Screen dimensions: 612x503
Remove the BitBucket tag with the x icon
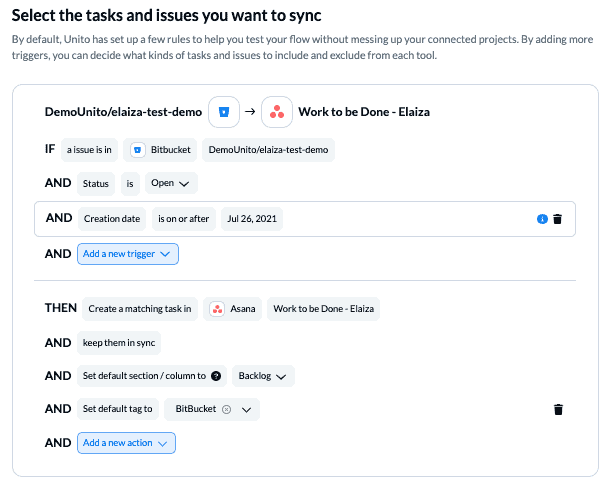point(226,409)
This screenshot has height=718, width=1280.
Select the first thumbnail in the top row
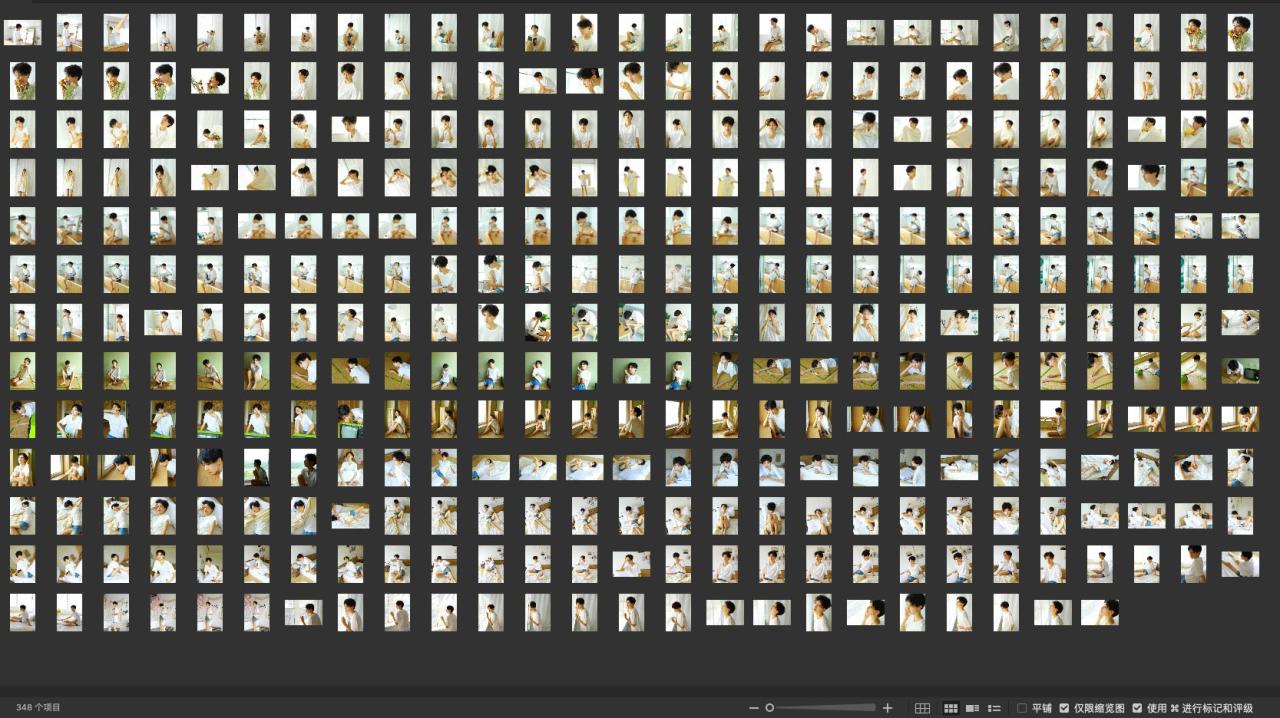[x=22, y=33]
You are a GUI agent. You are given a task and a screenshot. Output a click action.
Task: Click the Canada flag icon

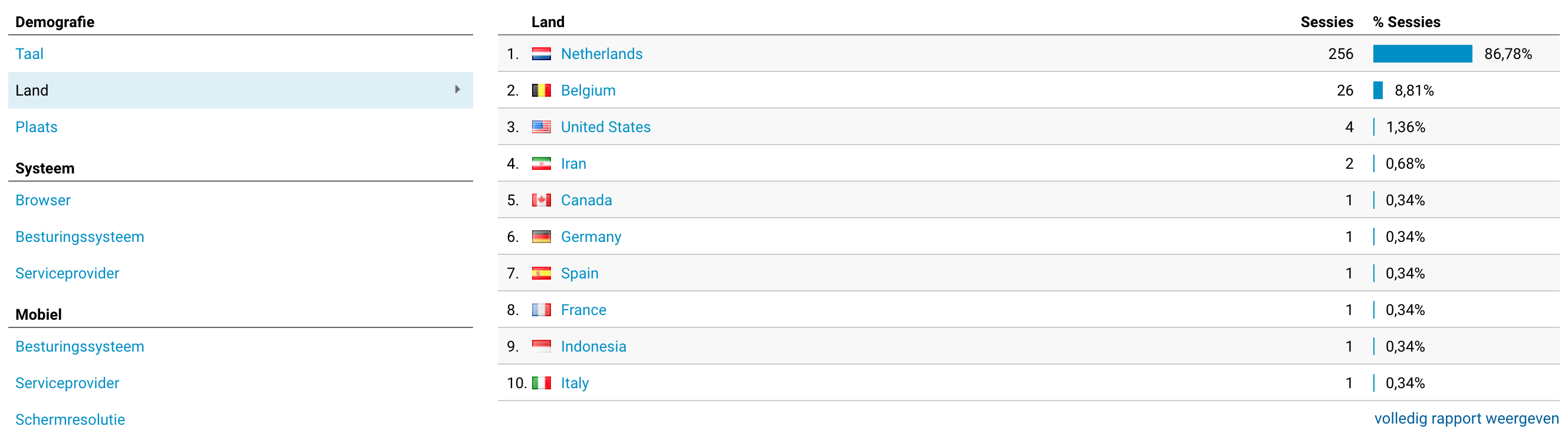540,200
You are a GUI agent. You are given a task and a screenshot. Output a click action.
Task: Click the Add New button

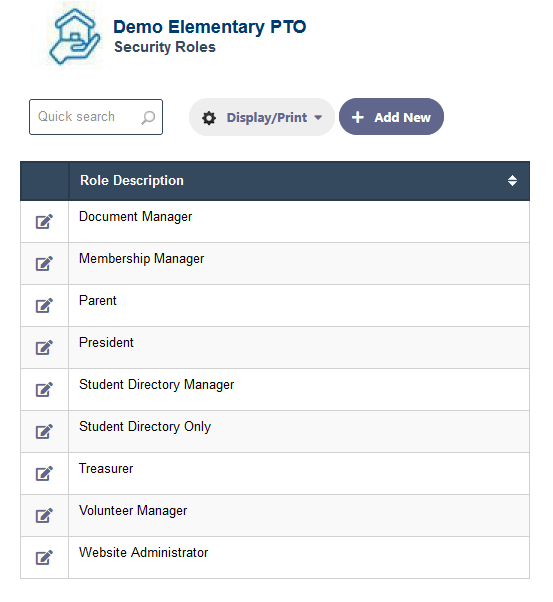click(391, 117)
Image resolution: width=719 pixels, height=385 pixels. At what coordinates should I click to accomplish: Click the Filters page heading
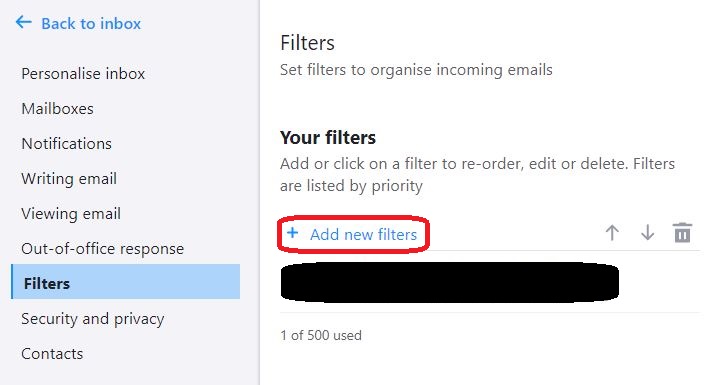(307, 43)
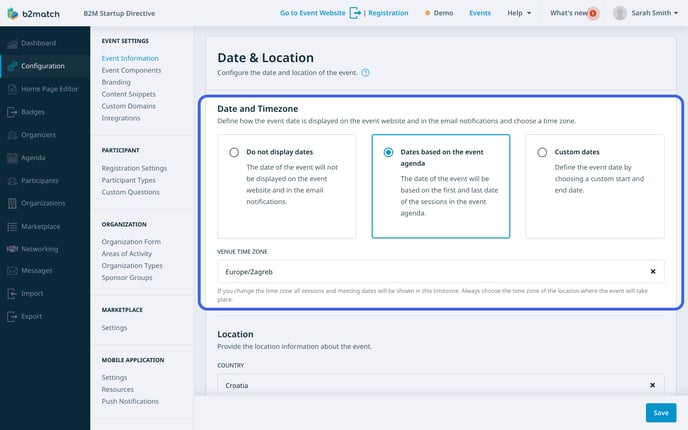Expand the Sarah Smith user menu
This screenshot has height=430, width=688.
click(x=646, y=13)
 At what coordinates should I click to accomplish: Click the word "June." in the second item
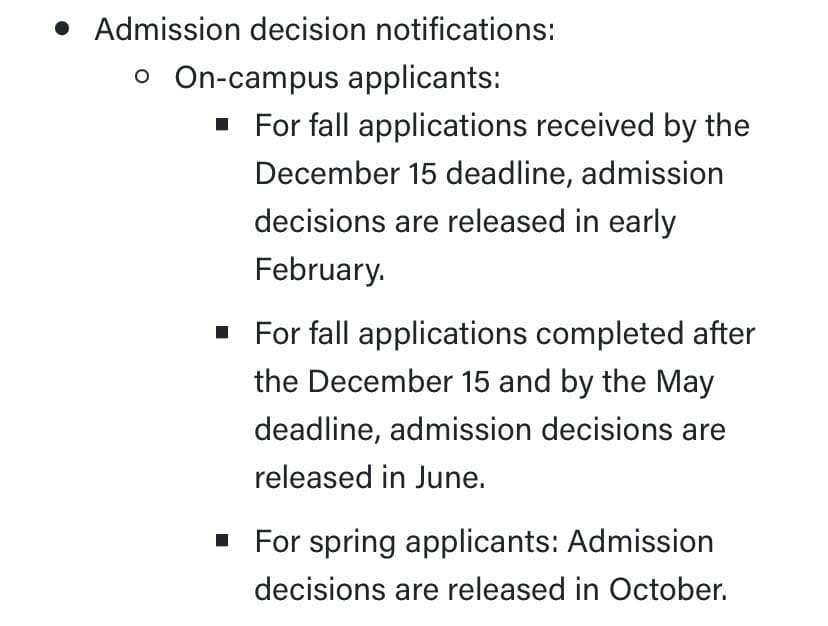pos(450,477)
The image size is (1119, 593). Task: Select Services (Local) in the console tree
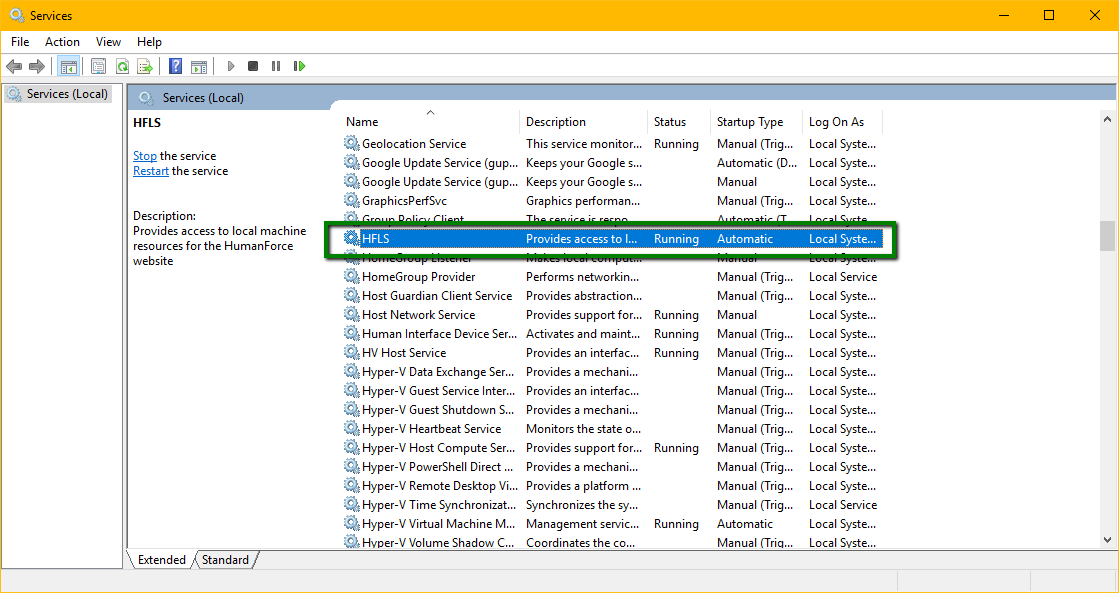[x=67, y=93]
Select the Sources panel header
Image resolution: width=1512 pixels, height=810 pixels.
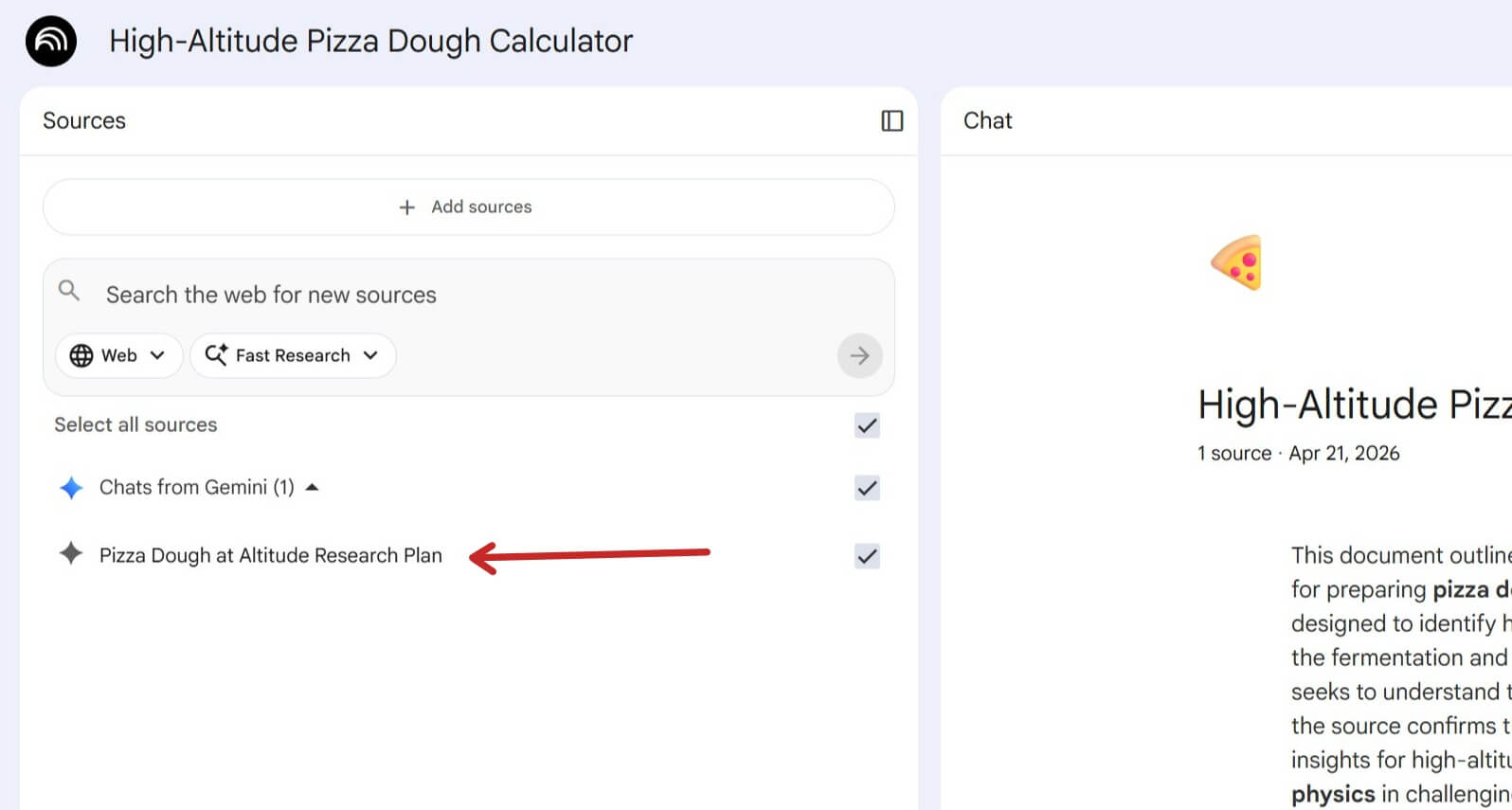click(x=84, y=120)
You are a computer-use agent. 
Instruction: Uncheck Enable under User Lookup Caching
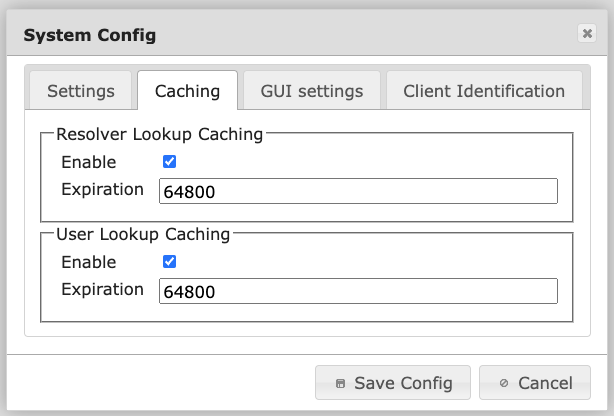tap(170, 261)
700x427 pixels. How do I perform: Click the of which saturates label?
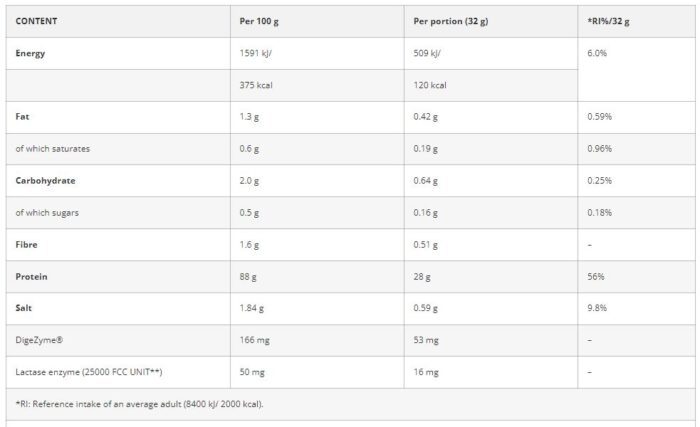(x=53, y=149)
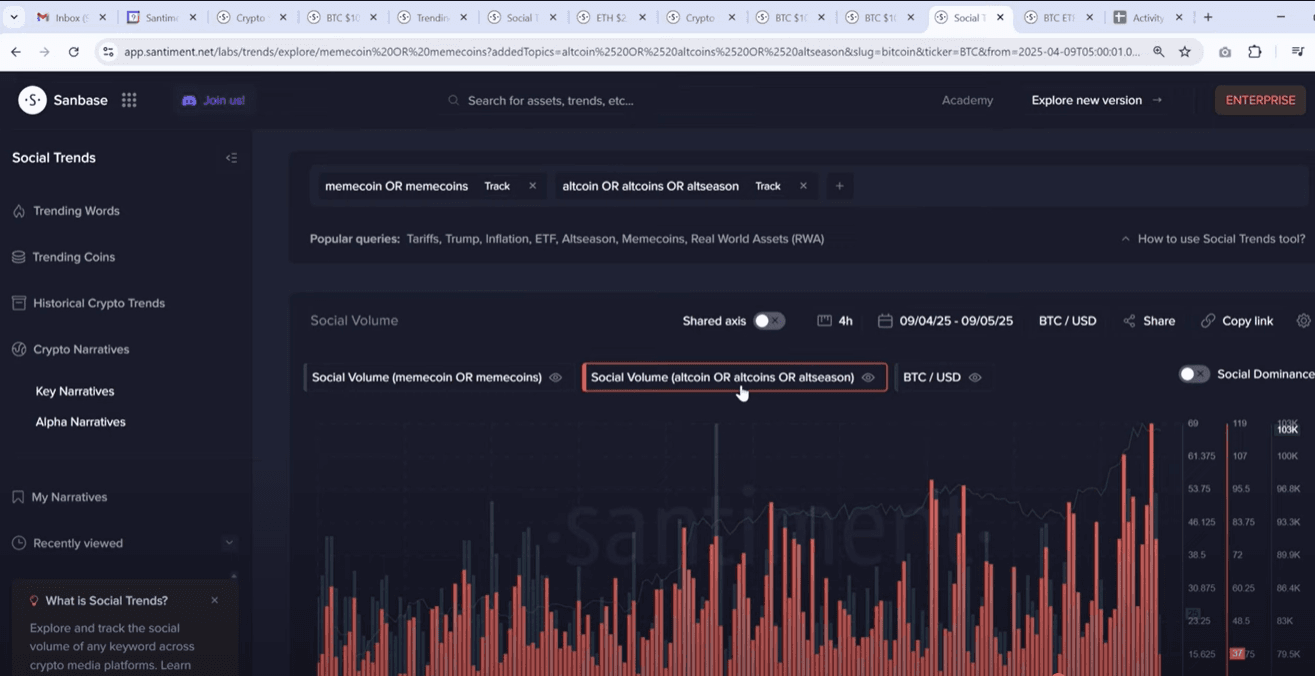
Task: Open the apps grid menu icon
Action: (x=129, y=100)
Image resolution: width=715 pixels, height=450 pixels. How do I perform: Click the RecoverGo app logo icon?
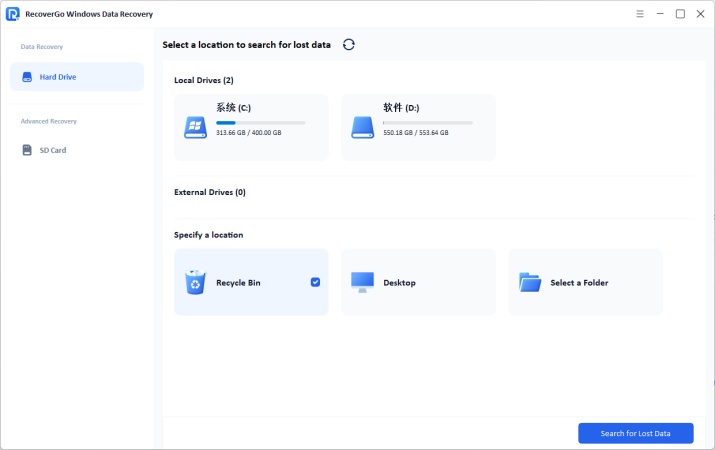13,14
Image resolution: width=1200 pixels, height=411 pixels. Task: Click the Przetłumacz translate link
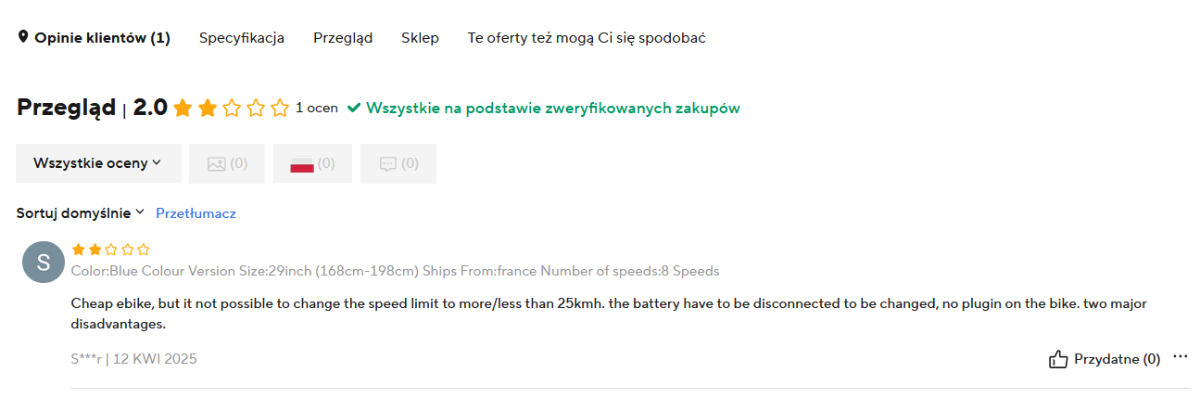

▸ What is being asked: The copy must reproduce every entry exactly while excluding all pictures.

▸ Output for this task:
Screen dimensions: 612x503
Remove the BitBucket tag with the x icon
point(226,409)
This screenshot has height=718, width=1280.
Select the first thumbnail in the top row
[x=22, y=33]
You are a GUI agent. You are given a task and a screenshot. Output a click action.
Task: Click the Canada flag icon

540,200
You are a GUI agent. You are given a task and a screenshot. Output a click action.
Task: Click the Add New button

click(391, 117)
Image resolution: width=719 pixels, height=385 pixels. At what coordinates should I click to accomplish: Click the Filters page heading
(307, 43)
Expand the Sarah Smith user menu
This screenshot has height=430, width=688.
click(x=646, y=13)
 At what coordinates should I click to accomplish: Click the word "June." in the second item
pos(450,477)
The image size is (1119, 593). Task: Select Services (Local) in the console tree
[x=67, y=93]
Select the Sources panel header
Image resolution: width=1512 pixels, height=810 pixels.
click(x=84, y=120)
You are a computer-use agent. 
Instruction: Uncheck Enable under User Lookup Caching
tap(170, 261)
700x427 pixels. How do I perform: Click the of which saturates label?
(x=53, y=149)
Task: Open the apps grid menu icon
Action: (x=129, y=100)
Image resolution: width=715 pixels, height=450 pixels. How do I perform: Click the RecoverGo app logo icon?
13,14
Image resolution: width=1200 pixels, height=411 pixels. Task: Click the Przetłumacz translate link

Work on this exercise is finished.